Tuesday, January 6, 2009

Panem et circenses.

Roman satirist Juvenal (1st century A.D.) spoke of the blasé carelessness of the masses, who were happily trading in their democratic responsibilities and freedoms for comfort: panem et circenses. Bread and the Circuses. Food and entertainment.
“…these days we’ve no vote to sell, so their motto is ‘Couldn’t care less.’ Time was when their plebiscite elected Generals, Heads of State, commanders of legions: but now they’ve pulled in their horns. Only two things really concern them: bread and the Games. ‘I hear that many are to be purged.’ ‘That’s right, and the oven’s a big one, and no mistake.’”
Juvenal, Satires, X.77-82

The children of Israel, thinking Moses dead from forty days and forty nights lost in the darkness and glory of God, looked for another leader and another god.
Now when the people saw that Moses delayed to come down from the mountain, the people assembled about Aaron and said to him, “Come, make us a god who will go before us; as for this Moses, the man who brought us up from the land of Egypt, we do not know what has become of him.” Aaron said to them, “Tear off the gold rings which are in the ears of your wives, your sons, and your daughters, and bring them to me.” Then all the people tore off the gold rings which were in their ears and brought them to Aaron. He took this from their hand, and fashioned it with a graving tool and made it into a molten calf; and they said, “This is your god, O Israel, who brought you up from the land of Egypt.” Now when Aaron saw this, he built an altar before it; and Aaron made a proclamation and said, “Tomorrow shall be a feast to the LORD.” So the next day they rose early and offered burnt offerings, and brought peace offerings; and the people sat down to eat and to drink, and rose up to play (Exodus 32:1-6).
How do you “make…a god”? Do we make gods from our “gold rings,” or our wealth? What kind of spiritual blindness and metaphysical smallness does it take to see a thing made before your eyes and call it “deliverer”? Isaiah 44:9-20 records similar idiocy. A man takes a log and cuts it up. With one part he makes a fire to bake bread. He makes another fire with another part to warm himself.

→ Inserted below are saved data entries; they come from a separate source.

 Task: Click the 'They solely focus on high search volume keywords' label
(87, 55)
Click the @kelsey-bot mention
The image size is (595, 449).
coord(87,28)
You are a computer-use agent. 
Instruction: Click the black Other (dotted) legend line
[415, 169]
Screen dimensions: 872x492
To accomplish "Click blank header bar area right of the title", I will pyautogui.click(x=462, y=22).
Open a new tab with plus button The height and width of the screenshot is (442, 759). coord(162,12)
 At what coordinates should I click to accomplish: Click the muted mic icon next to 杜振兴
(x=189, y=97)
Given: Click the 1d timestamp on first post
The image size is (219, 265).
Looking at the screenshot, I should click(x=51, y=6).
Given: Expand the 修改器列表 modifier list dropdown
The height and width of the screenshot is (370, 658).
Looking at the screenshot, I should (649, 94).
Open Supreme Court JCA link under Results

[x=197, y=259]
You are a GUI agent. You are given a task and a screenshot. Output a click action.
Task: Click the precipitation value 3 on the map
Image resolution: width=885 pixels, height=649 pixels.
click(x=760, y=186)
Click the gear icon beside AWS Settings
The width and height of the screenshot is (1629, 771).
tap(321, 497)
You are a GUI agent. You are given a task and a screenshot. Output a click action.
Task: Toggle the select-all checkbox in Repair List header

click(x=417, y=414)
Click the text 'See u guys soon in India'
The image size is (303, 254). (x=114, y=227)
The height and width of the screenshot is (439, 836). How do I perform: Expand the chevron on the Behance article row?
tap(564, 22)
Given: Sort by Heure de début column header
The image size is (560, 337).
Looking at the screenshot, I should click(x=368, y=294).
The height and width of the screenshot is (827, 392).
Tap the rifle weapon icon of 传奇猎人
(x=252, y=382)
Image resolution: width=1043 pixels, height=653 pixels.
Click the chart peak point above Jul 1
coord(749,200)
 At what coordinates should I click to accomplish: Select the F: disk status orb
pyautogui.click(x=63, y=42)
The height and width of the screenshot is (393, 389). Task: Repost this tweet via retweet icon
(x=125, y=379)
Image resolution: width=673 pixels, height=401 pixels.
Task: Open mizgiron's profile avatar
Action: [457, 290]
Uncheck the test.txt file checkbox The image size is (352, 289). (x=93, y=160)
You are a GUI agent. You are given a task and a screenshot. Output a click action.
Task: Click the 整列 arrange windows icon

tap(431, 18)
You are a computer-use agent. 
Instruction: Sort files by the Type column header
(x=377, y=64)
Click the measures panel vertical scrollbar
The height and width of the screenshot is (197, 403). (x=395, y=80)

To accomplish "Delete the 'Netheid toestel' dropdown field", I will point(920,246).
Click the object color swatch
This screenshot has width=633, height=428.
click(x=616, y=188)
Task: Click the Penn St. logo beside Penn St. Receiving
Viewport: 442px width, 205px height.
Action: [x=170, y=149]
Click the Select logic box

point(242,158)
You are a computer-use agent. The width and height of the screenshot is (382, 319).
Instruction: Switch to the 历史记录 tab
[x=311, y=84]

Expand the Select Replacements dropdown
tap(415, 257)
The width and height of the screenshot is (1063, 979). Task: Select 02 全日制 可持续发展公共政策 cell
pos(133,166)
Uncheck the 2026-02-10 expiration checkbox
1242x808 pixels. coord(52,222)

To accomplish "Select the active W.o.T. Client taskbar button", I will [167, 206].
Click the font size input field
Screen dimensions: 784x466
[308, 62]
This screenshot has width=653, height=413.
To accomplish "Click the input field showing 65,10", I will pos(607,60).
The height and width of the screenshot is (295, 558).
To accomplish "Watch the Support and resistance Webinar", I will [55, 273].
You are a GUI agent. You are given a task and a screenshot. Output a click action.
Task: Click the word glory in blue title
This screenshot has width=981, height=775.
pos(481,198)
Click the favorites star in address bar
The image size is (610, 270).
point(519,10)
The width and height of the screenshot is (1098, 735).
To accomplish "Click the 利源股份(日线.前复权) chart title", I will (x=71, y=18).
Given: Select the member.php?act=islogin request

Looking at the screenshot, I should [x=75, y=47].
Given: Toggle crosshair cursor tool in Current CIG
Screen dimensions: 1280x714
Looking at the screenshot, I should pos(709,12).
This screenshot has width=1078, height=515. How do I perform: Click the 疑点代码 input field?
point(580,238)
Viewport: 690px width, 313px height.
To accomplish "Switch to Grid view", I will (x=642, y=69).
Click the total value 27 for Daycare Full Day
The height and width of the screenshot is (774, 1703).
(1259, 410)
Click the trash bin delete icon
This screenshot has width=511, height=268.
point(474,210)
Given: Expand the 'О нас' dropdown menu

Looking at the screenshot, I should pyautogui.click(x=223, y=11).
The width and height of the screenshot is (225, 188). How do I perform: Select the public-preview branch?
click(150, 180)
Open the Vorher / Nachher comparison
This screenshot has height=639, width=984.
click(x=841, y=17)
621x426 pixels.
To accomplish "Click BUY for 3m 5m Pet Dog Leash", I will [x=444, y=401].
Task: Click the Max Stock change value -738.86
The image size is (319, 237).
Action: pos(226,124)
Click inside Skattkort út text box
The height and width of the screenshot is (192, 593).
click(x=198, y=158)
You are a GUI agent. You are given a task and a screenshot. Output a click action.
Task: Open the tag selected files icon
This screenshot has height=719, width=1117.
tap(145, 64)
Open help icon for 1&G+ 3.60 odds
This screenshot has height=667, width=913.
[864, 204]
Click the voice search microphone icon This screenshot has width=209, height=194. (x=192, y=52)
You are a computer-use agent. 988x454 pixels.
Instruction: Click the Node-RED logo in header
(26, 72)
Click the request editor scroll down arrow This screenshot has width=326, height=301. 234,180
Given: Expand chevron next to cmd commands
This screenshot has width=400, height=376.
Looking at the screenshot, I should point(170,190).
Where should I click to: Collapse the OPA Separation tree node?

With still another part he fashions a god and bows down before it, praying, “deliver me, for you are my god” (44:17). Here’s the thing about a god of your own making: you can give it whatever you want, and it doesn’t complain. You can live however you want, and it won’t complain. A God that makes you, however, can makes demands of you. They “sat down to eat and to drink, and rose up to play.” A party around a man-made god is a party without bounds.

Paul brings this story up to the Corinthians, who liked to live like those revelers in Exodus: For I do not want you to be unaware, brethren, that our fathers were all under the cloud and all passed through the sea; and all were baptized into Moses in the cloud and in the sea; and all ate the same spiritual food; and all drank the same spiritual drink, for they were drinking from a spiritual rock which followed them; and the rock was Christ. Nevertheless, with most of them God was not well-pleased; for they were laid low in the wilderness. Now these things happened as examples for us, so that we would not crave evil things as they also craved. Do not be idolaters, as some of them were; as it is written, “THE PEOPLE SAT DOWN TO EAT AND DRINK, AND STOOD UP TO PLAY” (1 Corinthians 10:1-7). When we are given Christ, how do we desire bread and games? Craving “evil things” is paralleled with idolatry in Paul’s mind. “Craving” is not an outward act, yet it is still condemned.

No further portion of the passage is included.